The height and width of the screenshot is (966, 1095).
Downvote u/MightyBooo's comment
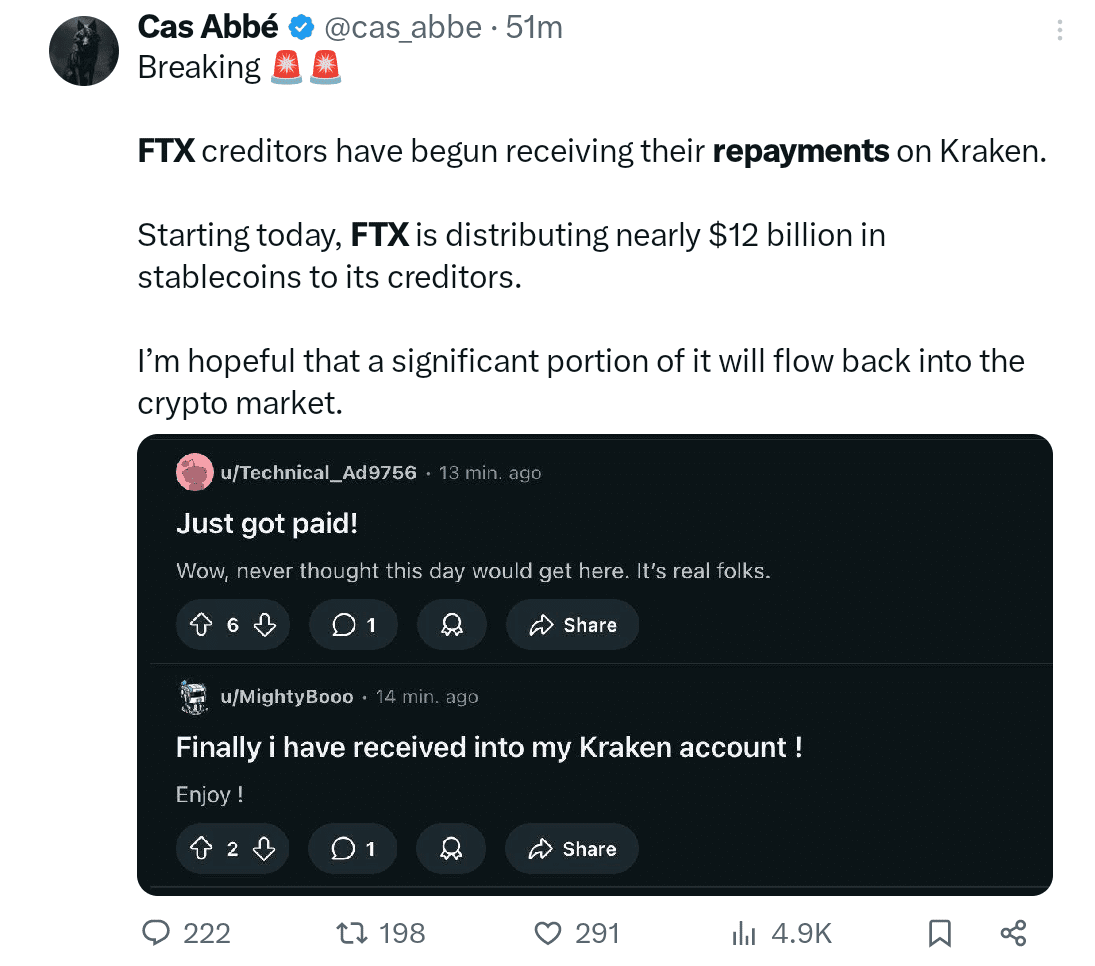[265, 848]
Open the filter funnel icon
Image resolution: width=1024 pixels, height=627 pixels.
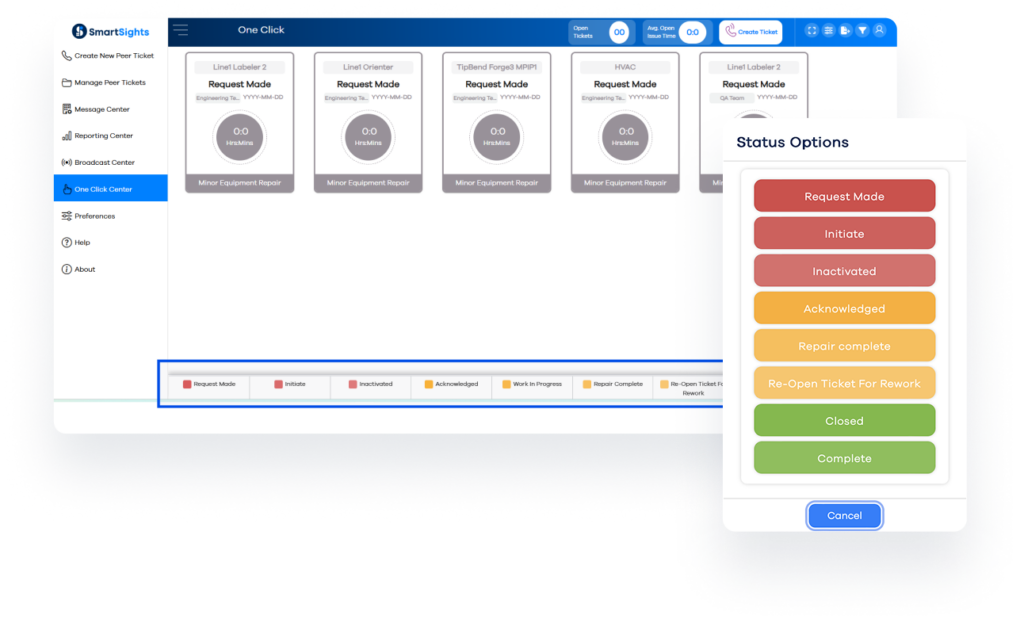(862, 31)
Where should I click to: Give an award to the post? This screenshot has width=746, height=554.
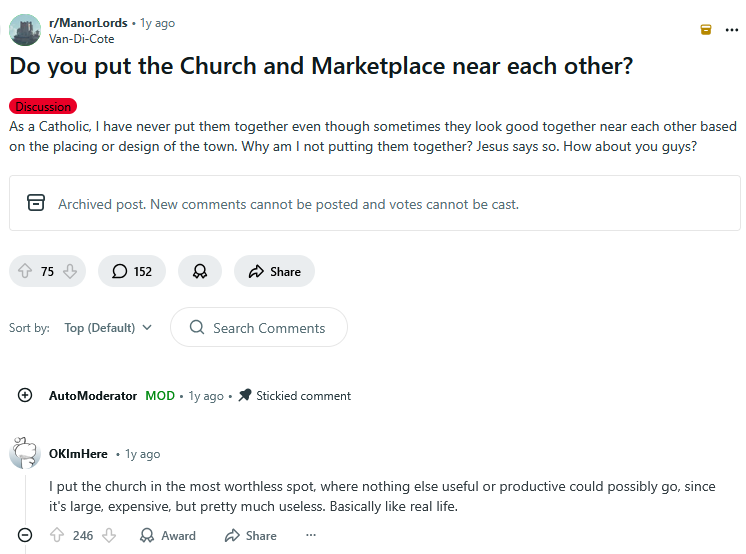point(200,271)
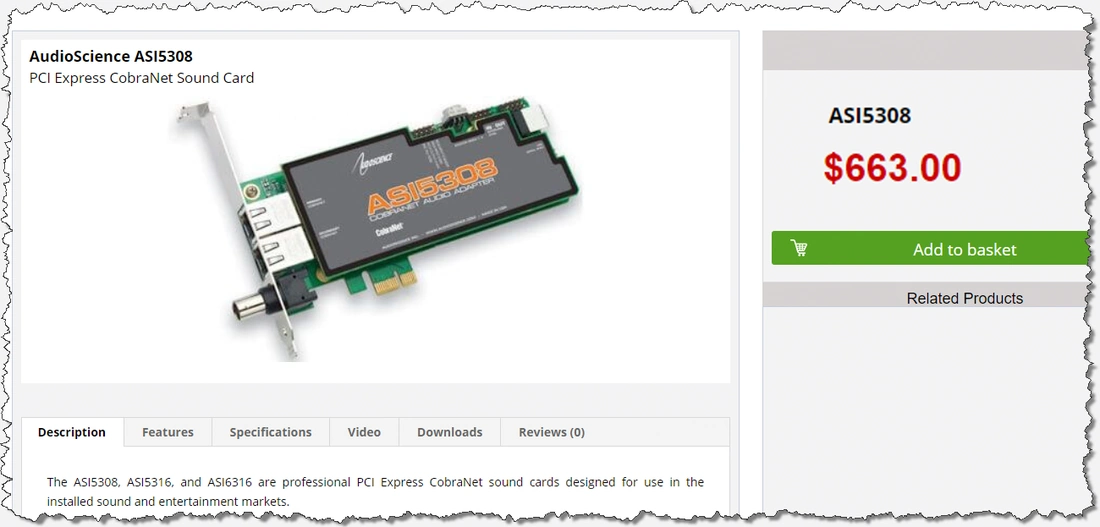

· · · · ·

— The exercise —
Starting at the line with "Where should I" and continuing to the end of the items, write each line out again, including the request. Multiply every coordinate in the answers by 1.05 and round to the nearest whole number, rounding halves up. Leave the pictures out.

— Correct answer —
Where should I click to: Give an award to the post? This screenshot has width=746, height=554.
point(210,285)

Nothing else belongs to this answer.